I was so tempted to say something back but I don't have the energy to argue for the same result.
So I put in my earphones and grabbed a banana before heading out.
My bus was supposed to come at 7:30 and it was 7:28. It takes me a good few minutes to get up there; I'm gonna be late.
I didn't care at this point. Listening to some Jhene as I ate my banana on the way to the bus stop. The ride was anticlimactic. Going into school the same as always.
I go in there, sit in classes constantly. Eat nothing for lunch. More classes. Go home. It has become a constant cycle, everything has become blurred at this point.
The best part of the blur was lunch though. I sat at the same table I always do. A small group of 3 girls sit at the other end talking and eating.
They're cute and look happy but there's a strict rule I have for myself.
Rule number one.
No interactions.
Interactions lead to possible future interaction with the same person. Maybe a platonic or romantic relationship.
Maybe it's going good...
Until it doesn't.
Maybe they say something, do something. Start acting a certain way. You guys separate. Who are you left with? One less person in your life.
Because of my extensive overthinking of scenarios that may or may not play out, I have realized that trying to form a friendship is not in my best interest.
I would rather not self-sabotage it.
I will force myself to interact with people in class so I don't fail. I'm not a 100 grade type girl. I aim more for 80's-early 90's.

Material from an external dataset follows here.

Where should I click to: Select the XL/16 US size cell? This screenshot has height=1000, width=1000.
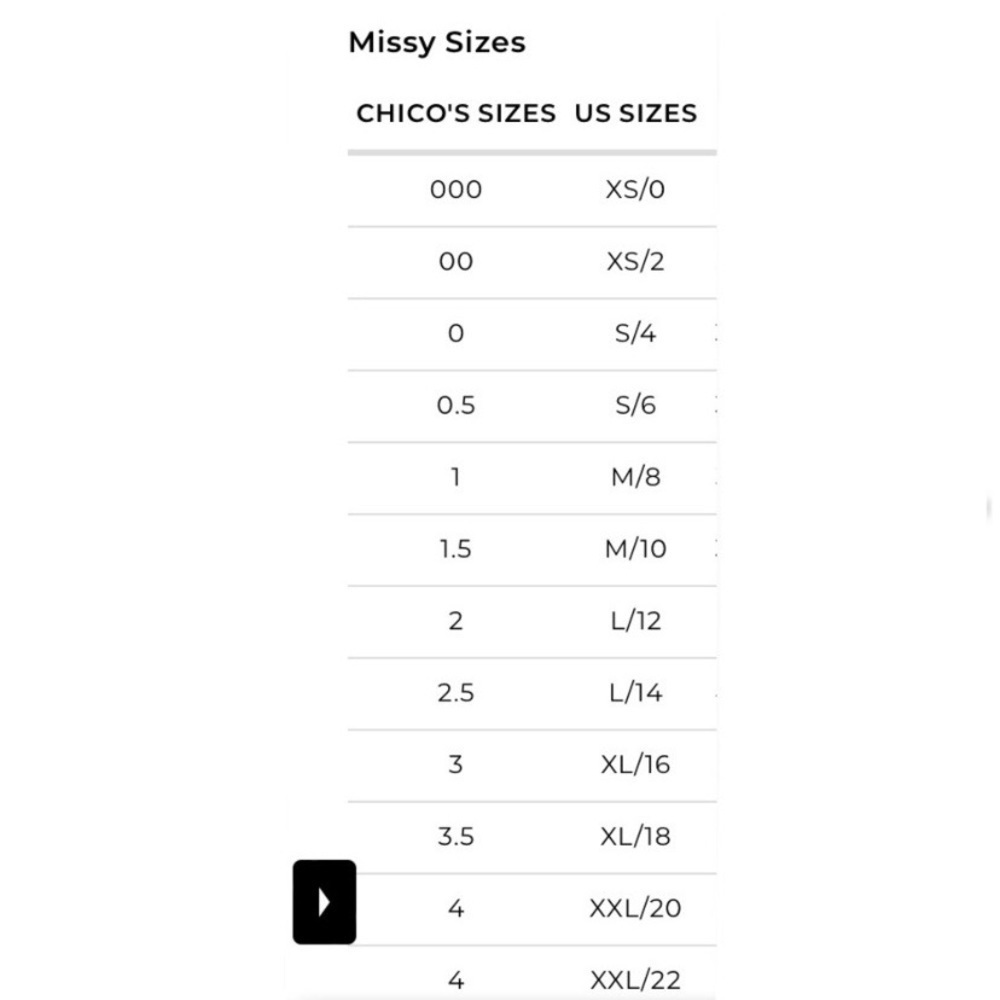click(x=635, y=765)
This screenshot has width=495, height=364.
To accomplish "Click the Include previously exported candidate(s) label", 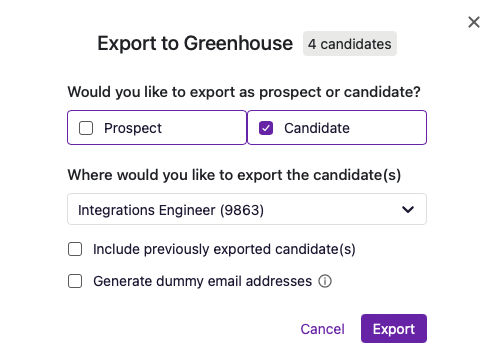I will pyautogui.click(x=224, y=249).
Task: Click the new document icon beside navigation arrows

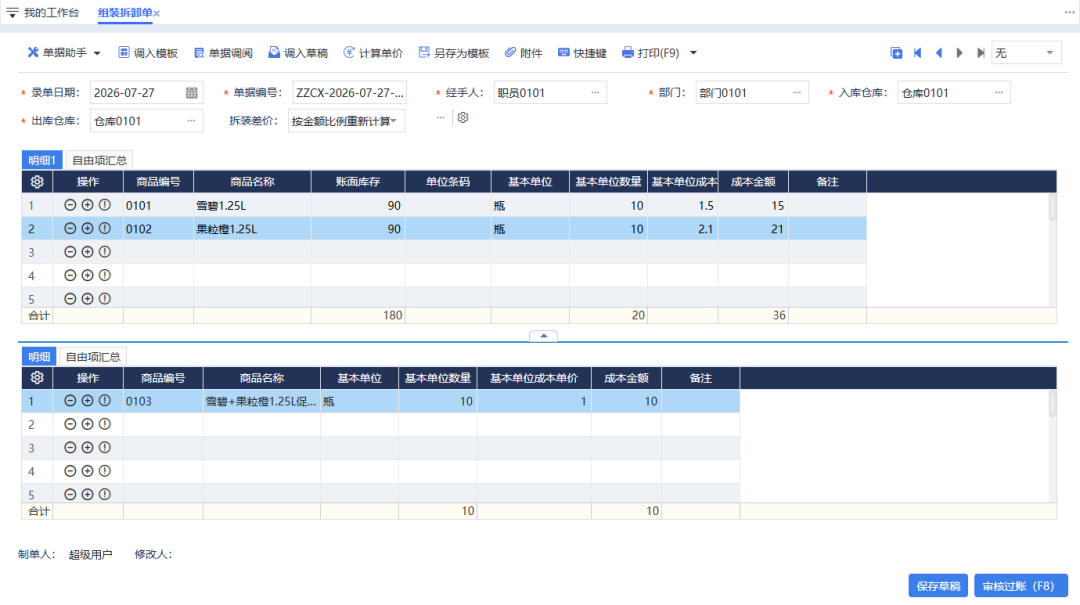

I do what I have to do and nothing more nothing less.
Other than this the main reason why I enjoy lunch so much...I spend my time listening to my music staring at this one boy. I've been watching him for almost 3 months now. Big ass crush on him. His name is Aman.
But I'm never going to talk to him. My fear of rejection will not let me. And therefore I will stare at him.
Because if I go to him and he dubs me and tell his little friends I will drive myself insane.
The most I have done to interact with him was follow him on Instagram. He did follow me back. If I had a group of friends they probably would have made me go up to him.
But clearly my ass wanna be by myself 25/8.
Sometimes I think of trying to talk to people but then all the negatives come up. Being a negative person in an already negative world is not a good mix.
But there's just not enough light in my life.
The only lights are my little brother Jamely who is literally 4 months.
YOU ARE READING
changes
Romancetell me your secrets, the things that make you tick i like when you talk, because your voice is angelesque...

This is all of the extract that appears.